Składniki (6 porcji):
1-y etap:
- 2 kg kości wołowych
- sól oraz pieprz w ziarenkach
- około 4,5-5 litrów wody
- 2 duże obrane cebule
- imbir 7 cm przekrojony na kawałki
- pęczek kolendry – korzenie
- garść nasion kolendry
- 2 patyki cynamonu
- 4 gwiazdki anyżowe
- 4 nasiona czarnego kardamonu
- sos rybny
2-gi etap:
- makaron ryżowy
- rumsztyk (po kawałku na talerz) pokrojony w bardzo cienkie paseczki
- pęczek mięty
- pęczek kolendry
- kiełki fasoli około 200 gramów
- szczypiorek – posiekany
- po 1 limonce na osobę
- sos rybny
- 3 czerwone chili
- sawtooth (ngo gai)
- tajska bazylia
- olej sezamowy
Przygotowanie:
1-y etap:
Do garnka wlewamy wodę. Wkładamy pokrojone na kawałki kości wołowe. Po około 20-25 minutach wylewamy burzyny, myjemy kości i nalewamy czystej wody. Do garnka dodajemy około jedną łyżkę soli oraz około 10 ziarenek pieprzu. Na osobnej patelni podpiekamy na brązowo obraną i pokrojoną cebulę, imbir, kolendrę, gwiazdki, kardamon oraz nasiona kolendry. Wszystko przenosimy do bulionu. Dodajemy około 100 ml sosu rybnego. Całość gotujemy na wolnym ogniu minimum 8-10 godzin.
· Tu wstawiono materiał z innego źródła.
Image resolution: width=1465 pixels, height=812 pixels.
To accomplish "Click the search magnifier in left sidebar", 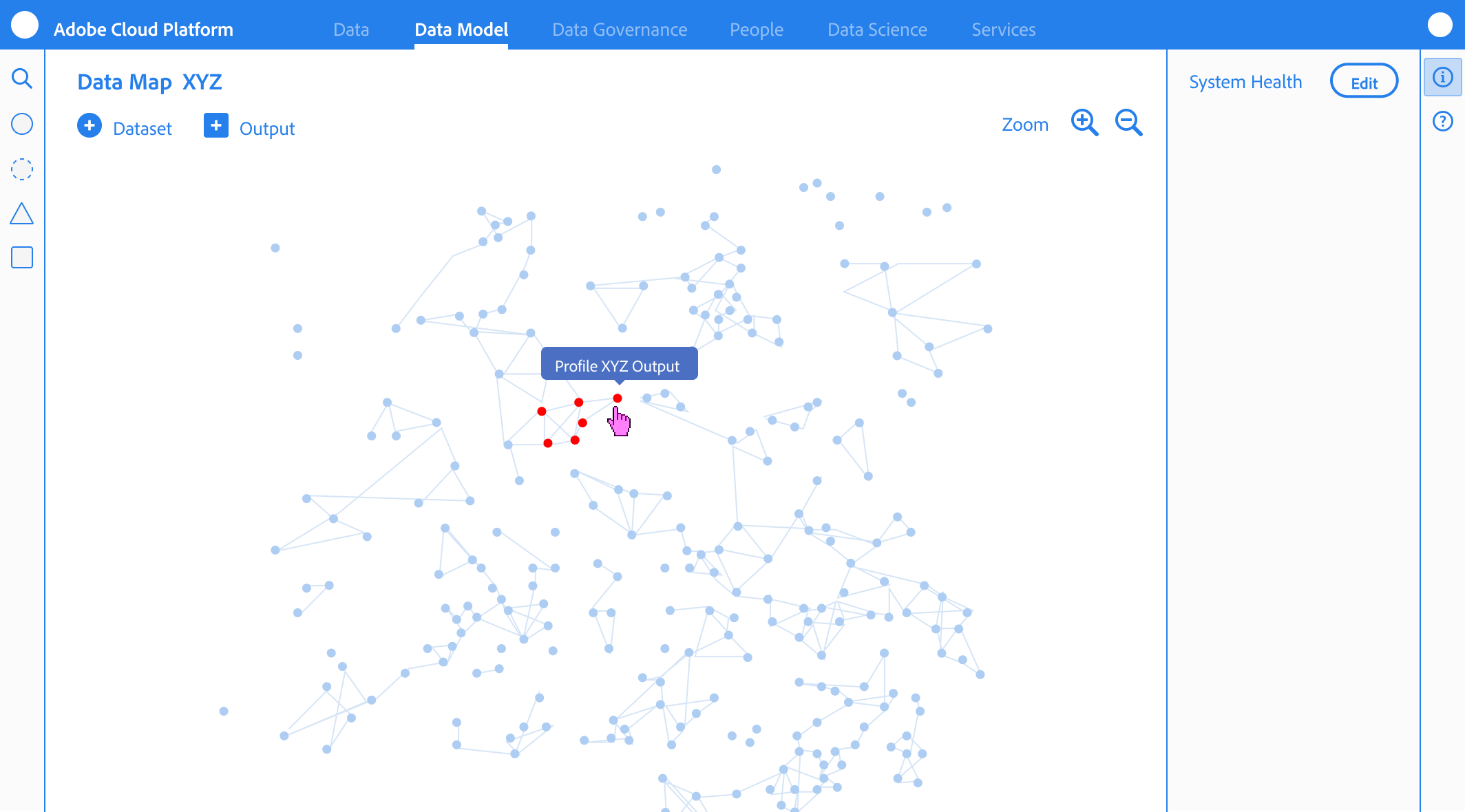I will (22, 78).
Po tym czasie przecedzamy bulion przez tkaninę. (Zastawiamy sam bulion)
2-i etap:
Gdy bulion jest już gotowy, przygotowujemy dodatki do zupy, a szczypiorek kroimy wzdłuż na kawałki. Przygotowujemy świeżo ugotowany makaron ryżowy, przelany letnią wodą i wymieszany z paroma kroplami oleju sezamowego.
Do miseczek wkładamy po łyżce makaronu, kawałek rumsztyka, całość zalewamy bardzo gorącym bulionem. Całość przystrajamy świeżymi warzywami z etapu 2-go oraz rybnym sosem do smaku i sokiem z limonki.